肝脏是脂肪酸 β-氧化的重要部位, 也是鱼类改变脂肪蓄积的主要调节性贮脂器官[24], 鱼类肝脏拥有较哺乳动物肝脏更有效的脂质摄取能力, 其摄取 TAG脂蛋白的途径受到限制或其内脂肪分解酶的活性受到调控, 都会不同程度影响脂肪代谢。肝脏摄取TAG脂蛋白残粒依赖于 Apo-E, Weisgraher等[5]研究认为, Apo-C-I能够置换β-VLDL中的 Apo-E或改变、掩盖其结构而抑制 Apo-E介导的β-VLDL与LDL受体相关蛋白(LRP)结合, 结果降低了肝脏对富含 TAG脂蛋白的摄取能力, 从而, 增加了外周组织获得 TAG脂蛋白的机会。此外, 已有的研究表明Apo-C-I是LPL的一种有效抑制剂[5,7], LPL作为鱼类肝脏内的一种主要脂肪分解酶, 可水解未被其他组织利用的过量乳糜微粒和 VLDL中的 TAG, 为肝脏提供游离脂肪酸(FFA)[25], 而 Apo-C-I能够抑制其介导的VLDL-TAG脂解产生FFA过程[26]。Apo-C-I还可与已产生的FFA结合从而降低了FFA的反应活性, 减少了细胞对其的利用[27]。肝脏中 CcApo-C-Is表达量过高, 致使肝脏分解代谢脂肪酸受到一定程度的限制。因此, CcApo-C-Is在荷包红鲤肝脏内高表达, 一方面与 Apo-E竞争减少了肝脏TAG的摄取, 另一方面通过抑制LPL酶的活性,减少了肝脏对TAG的分解利用, 结果有更多的TAG脂蛋白通过血液运输到外周组织。在对虎河豚(Fugu ocellatus)、牙鲆(Paralichthys olivaceus)、真鲷(Pagrosomus major)等[28]鱼类研究中表明, 肝脏、肠通过分泌TAG脂蛋白(主要是VLDL-TAG)的方式将吸收或合成的脂质通过血液运输到外周组织, 如在脂肪组织储存或在肌肉组织氧化。肌细胞摄取VLDL中的TAG同样需要LPL的参与, 为其提供非酯化的FA。荷包红鲤肌肉中CcApo-C-Is的高表达也可通过抑制LPL酶活及与FFA结合而降低肌肉组织对脂肪酸的β-氧化水平, 从而使更多的TAG转至肌内脂肪组织被重新酯化储存, 但CcApo-C-Is在肌肉和肝脏的表达水平差异显示, CcApo-C-Is在脂蛋白转运方面的作用更大。

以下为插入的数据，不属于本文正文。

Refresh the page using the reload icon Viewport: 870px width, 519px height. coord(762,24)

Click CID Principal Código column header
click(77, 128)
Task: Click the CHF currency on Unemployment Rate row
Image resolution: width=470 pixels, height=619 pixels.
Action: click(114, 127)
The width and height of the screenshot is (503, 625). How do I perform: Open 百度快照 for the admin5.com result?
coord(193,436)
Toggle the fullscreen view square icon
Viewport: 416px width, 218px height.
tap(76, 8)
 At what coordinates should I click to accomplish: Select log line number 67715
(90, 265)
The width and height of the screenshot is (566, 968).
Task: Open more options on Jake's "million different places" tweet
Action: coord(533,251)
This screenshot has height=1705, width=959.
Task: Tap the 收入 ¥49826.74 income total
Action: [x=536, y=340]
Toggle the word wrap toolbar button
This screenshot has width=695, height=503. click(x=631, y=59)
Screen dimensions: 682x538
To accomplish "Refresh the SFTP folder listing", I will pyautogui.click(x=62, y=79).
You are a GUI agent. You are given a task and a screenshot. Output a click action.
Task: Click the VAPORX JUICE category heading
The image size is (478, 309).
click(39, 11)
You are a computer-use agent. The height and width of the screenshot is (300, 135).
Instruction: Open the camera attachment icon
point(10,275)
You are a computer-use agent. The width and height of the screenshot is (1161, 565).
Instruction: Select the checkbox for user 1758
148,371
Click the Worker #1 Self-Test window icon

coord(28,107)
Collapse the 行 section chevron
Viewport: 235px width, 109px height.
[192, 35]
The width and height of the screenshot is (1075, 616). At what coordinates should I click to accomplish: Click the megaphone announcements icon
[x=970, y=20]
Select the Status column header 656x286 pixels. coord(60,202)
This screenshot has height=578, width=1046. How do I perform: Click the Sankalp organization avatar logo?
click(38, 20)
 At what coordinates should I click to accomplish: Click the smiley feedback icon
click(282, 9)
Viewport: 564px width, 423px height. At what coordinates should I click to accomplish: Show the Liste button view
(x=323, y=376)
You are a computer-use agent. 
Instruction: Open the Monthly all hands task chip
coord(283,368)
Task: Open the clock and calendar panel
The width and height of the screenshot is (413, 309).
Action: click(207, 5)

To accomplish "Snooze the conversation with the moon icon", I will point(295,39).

综上所述, CcApo-C-Is的高表达导致了荷包红鲤IMF中TAG相对于建鲤增多, 而C18:1在鲤肌肉TAG中的含量较高[14], 由此推测, CcApo-C-Is的高表达可能是导致C18:1在荷包红鲤肌肉比建鲤肌肉中含量高的原因之一。相关性分析表明, CcApo-C-Is与 C18:1之间存在相关性(P<0.01),由于影响肌肉C18:1的因子不止CcApo-C-Is一个, 因此相关系数不高(R2=0.40)。以上分析表明 CcApo-C-Is的表达水平对肌肉 C18:1有影响, 但要全面了解荷包红鲤和建鲤肌肉C18:1差异的机制, 需要挖掘更多的基因。
本文比较了建鲤与荷包红鲤IMF和肌肉脂肪酸组成,发现建鲤DHA、EPA含量优于荷包红鲤, n-3/n-6PUFA的值比荷包红鲤高, 因此从人类饮食营养方面考虑, 建鲤的脂肪酸组成对人体健康更有益。本文分离了鲤的CcApo-C-Is基因, 并确定其在鲤肝脏表达最丰富。建鲤、荷包红鲤肝脏 CcApo-C-Is的转录水平比较发现荷包红鲤的表达量明显偏高, 鉴于Apo-C-I与ApoE的竞争性、抑制LPL酶的能力和可与游离FFA结合的特征, 推测建鲤、荷包红鲤肝脏和肌肉 CcApo-C-Is的差异是导致两者肌肉C18:1差异的原因之一。